§ **Richiesta 1**
Secondo la rubrica, in che anno è nato Ted Neeley?
================================
Weeklypedia (una rubrica per il Foglio)

Ted Neeley (Ranger, Texas, 20 settembre 1943) è un attore, cantante, batterista e compositore statunitense. È divenuto famoso per aver interpretato Gesù Cristo nel film Jesus Christ Superstar, trasposizione cinematografica del musical di Tim Rice e Andrew Lloyd Webber.
Dotato di una voce alta e graffiante ha dato in quest’ultimo un’ottima interpretazione di un Cristo piccolo, umano, considerato da molti “finito” ed insignificante, come una rockstar non più amata.

 

Non avevo mai visto Jesus Christ Superstar. E sono quelle cose che se non le vedi allora, dopo ti sembrano per forza un po’ ridicole. E però certe canzoni, e l’idea dell’allestimento, e le scene, insomma mentirei se vi dicessi che sono restato sveglio fino alla fine, ma capite che era una sera d’estate, la notte prima avevo dormito male in traghetto, cioè non è colpa del povero Gesù, che già gliene capitano parecchie. Comunque sapevo come andava a finire, direte voi.
Mia moglie invece ne è una grande fan da quando aveva tredici anni, e si è un po’ risentita. Voleva raccontarmi delle cose di Ted Neeley, ma forse a quel punto dormivo già. Leggo su Wikipedia che nella versione broadwayana del musical lui voleva fare Giuda, ma la parte fu data a Ben Vereen, e allora ripiegò su Gesù.

 

Un uovo alla coque è un uovo cotto nel suo guscio in acqua portata ad ebollizione, per la durata di tre minuti. Questo tipo di cottura permette di solidificarsi al bianco lascinaod liquido il rosso.

 

Quando ho letto che il direttore del Foglio sanciva la sua distanza dagli animali dicendosi capace di cuocere “un uovo alla cocque”, ho voluto controllare. In quanto umano, conosco la mia capacità di errore. Ma in effetti, si scrive coque, senza l’acquosa ci in mezzo. La differenza tra il direttore e il leone da lui citato è comunque confermata: il leone infatti non lo sa fare, ma non avrebbe mai sbagliato a scriverlo.
================================
§ **Richiesta 2**
Per favore, cambia "screenshot" in "image" nelle voci a partire dalla riga con "Open the 调试(D) menu" e fino alla riga con "tap(14, 169)", estremi compresi. Riporta solo quelle righe, lasciando invariato tutto il resto.

Voci tratte da un dataset di puntamento:
================================
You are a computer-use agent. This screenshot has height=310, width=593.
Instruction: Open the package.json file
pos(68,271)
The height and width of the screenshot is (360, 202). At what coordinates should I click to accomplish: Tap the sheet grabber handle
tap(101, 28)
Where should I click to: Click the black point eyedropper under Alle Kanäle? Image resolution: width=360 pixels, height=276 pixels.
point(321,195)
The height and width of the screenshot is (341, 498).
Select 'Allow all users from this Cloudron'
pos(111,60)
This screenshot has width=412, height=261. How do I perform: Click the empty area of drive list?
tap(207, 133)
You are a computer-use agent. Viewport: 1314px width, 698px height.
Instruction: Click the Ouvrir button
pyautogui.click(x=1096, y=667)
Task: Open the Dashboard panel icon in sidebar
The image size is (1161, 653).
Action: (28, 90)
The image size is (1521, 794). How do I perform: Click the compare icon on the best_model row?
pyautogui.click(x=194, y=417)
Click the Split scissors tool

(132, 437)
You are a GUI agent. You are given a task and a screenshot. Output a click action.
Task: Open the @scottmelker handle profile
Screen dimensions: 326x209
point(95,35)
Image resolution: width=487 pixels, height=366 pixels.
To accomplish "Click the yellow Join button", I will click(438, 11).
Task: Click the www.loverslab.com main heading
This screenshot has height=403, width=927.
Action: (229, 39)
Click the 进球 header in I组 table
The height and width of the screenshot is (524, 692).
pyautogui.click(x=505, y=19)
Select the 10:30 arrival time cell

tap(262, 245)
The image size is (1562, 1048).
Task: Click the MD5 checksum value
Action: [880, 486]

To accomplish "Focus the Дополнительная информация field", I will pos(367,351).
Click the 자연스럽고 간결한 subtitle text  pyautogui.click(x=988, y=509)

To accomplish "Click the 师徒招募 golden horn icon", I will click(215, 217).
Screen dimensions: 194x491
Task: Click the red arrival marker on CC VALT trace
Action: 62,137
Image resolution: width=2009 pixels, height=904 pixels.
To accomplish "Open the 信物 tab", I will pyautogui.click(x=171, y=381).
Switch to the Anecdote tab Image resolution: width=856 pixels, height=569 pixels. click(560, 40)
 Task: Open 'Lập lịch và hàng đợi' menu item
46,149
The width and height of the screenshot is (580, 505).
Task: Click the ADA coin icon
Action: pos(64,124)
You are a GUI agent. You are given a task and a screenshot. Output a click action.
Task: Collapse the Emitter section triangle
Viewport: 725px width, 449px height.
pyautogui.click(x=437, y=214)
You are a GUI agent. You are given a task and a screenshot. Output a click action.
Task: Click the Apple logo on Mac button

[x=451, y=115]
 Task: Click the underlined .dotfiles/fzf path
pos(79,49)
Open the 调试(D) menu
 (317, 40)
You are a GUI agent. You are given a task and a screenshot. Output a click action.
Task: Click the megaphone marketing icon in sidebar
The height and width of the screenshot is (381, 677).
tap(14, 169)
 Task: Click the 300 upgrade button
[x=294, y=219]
================================
§ **Soluzione scritta 1**
Nel 1943.

§ **Soluzione scritta 2**
Open the 调试(D) menu
 (317, 40)
You are a GUI agent. You are given a task and a image. Output a click action.
Task: Click the megaphone marketing icon in sidebar
The height and width of the image is (381, 677).
tap(14, 169)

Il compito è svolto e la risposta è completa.